*Your task:* Exact copy, pictures excluded: print the lines from the one with "Where should I click to: Choose" through the final line of the records.

*Stored data:*

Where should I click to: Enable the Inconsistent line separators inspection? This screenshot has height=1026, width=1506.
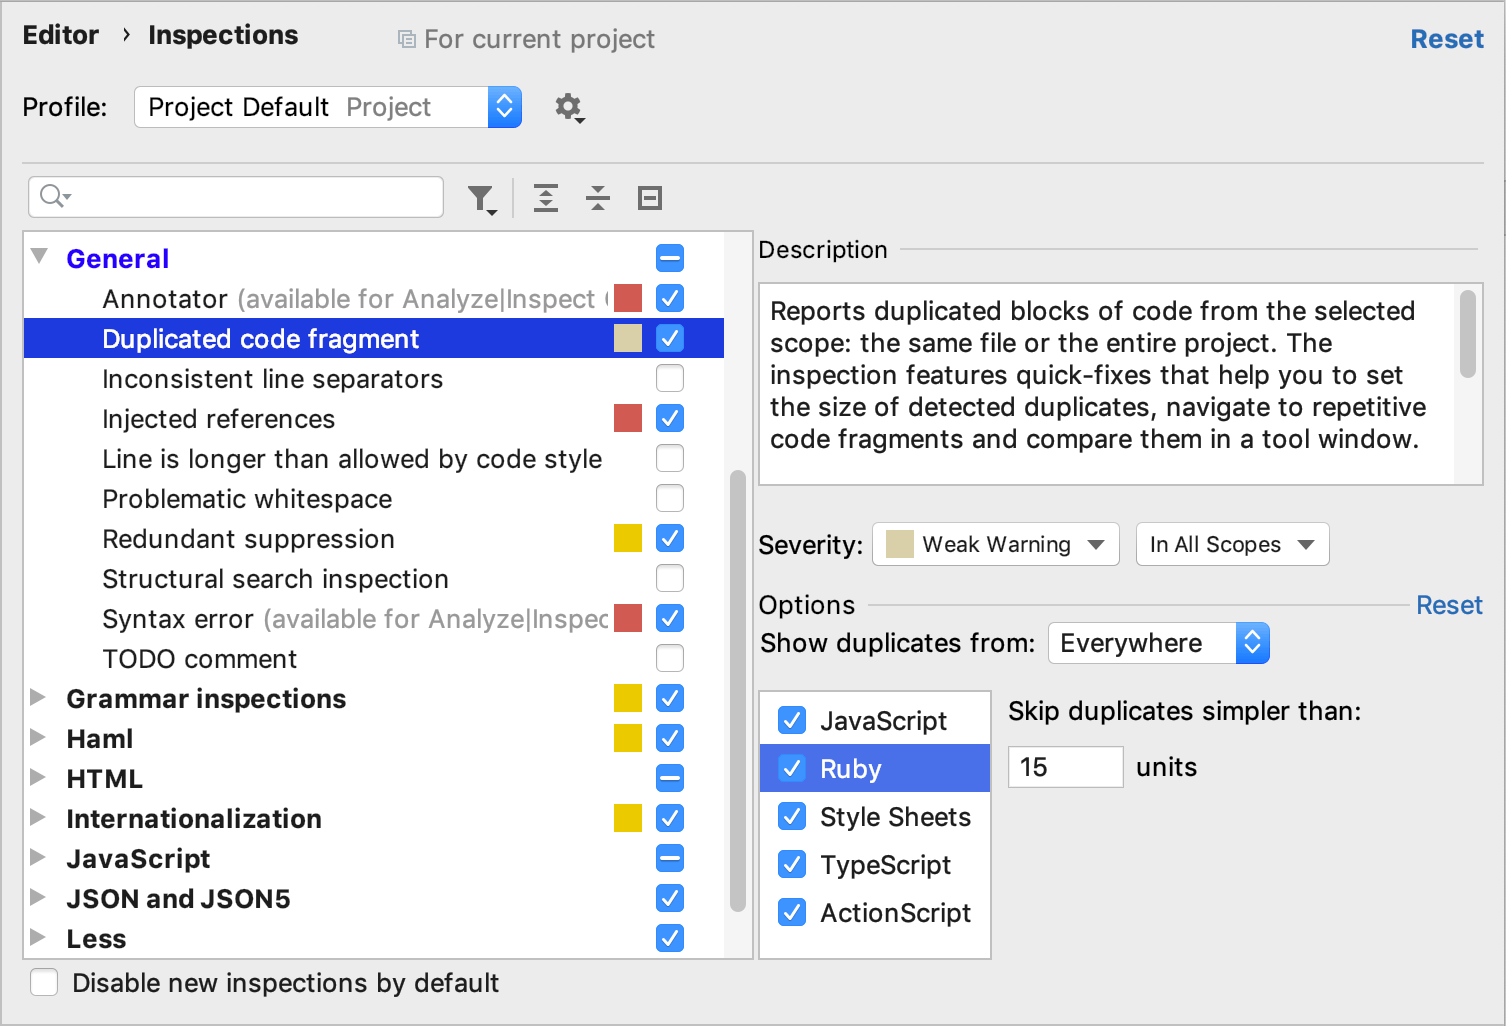pos(669,378)
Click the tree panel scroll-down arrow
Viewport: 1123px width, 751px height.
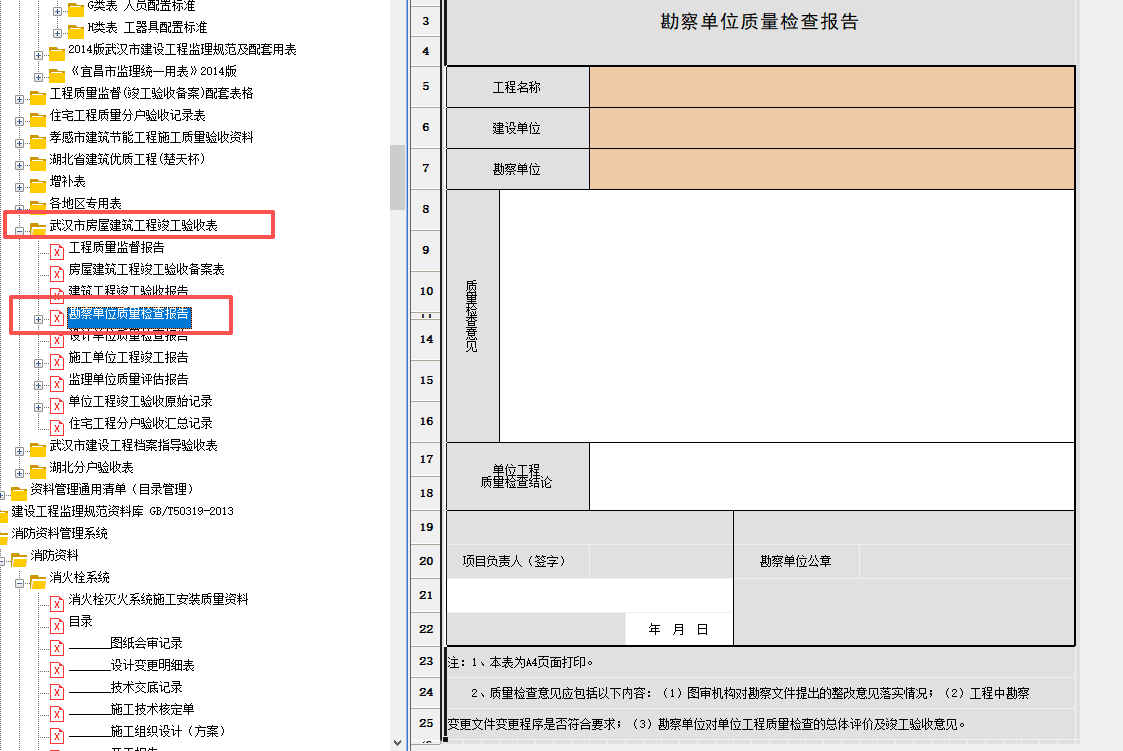pos(397,741)
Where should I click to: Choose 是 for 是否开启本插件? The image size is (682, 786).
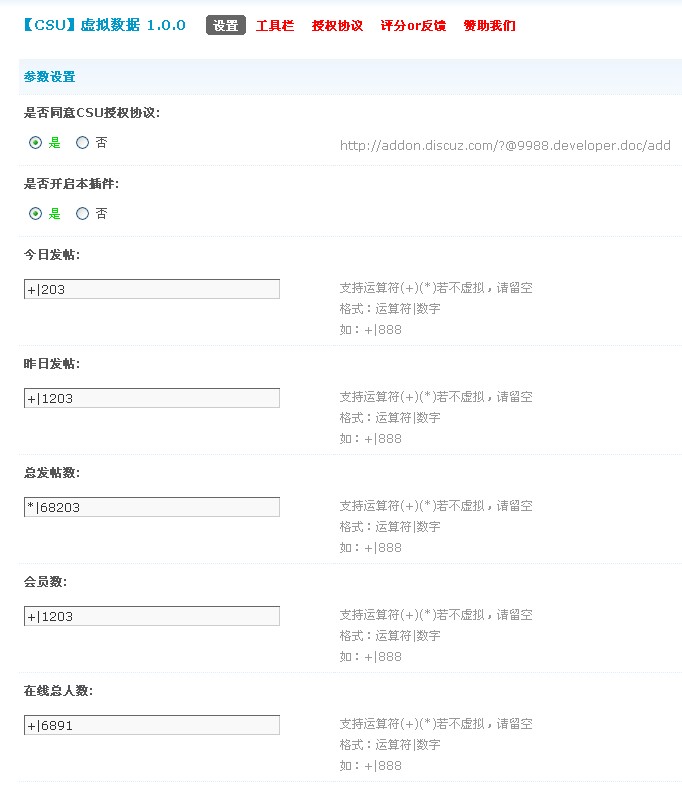[x=36, y=213]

*Task response:*
Where should I click to: Choose 是 for 是否开启本插件? The image size is (682, 786).
[x=36, y=213]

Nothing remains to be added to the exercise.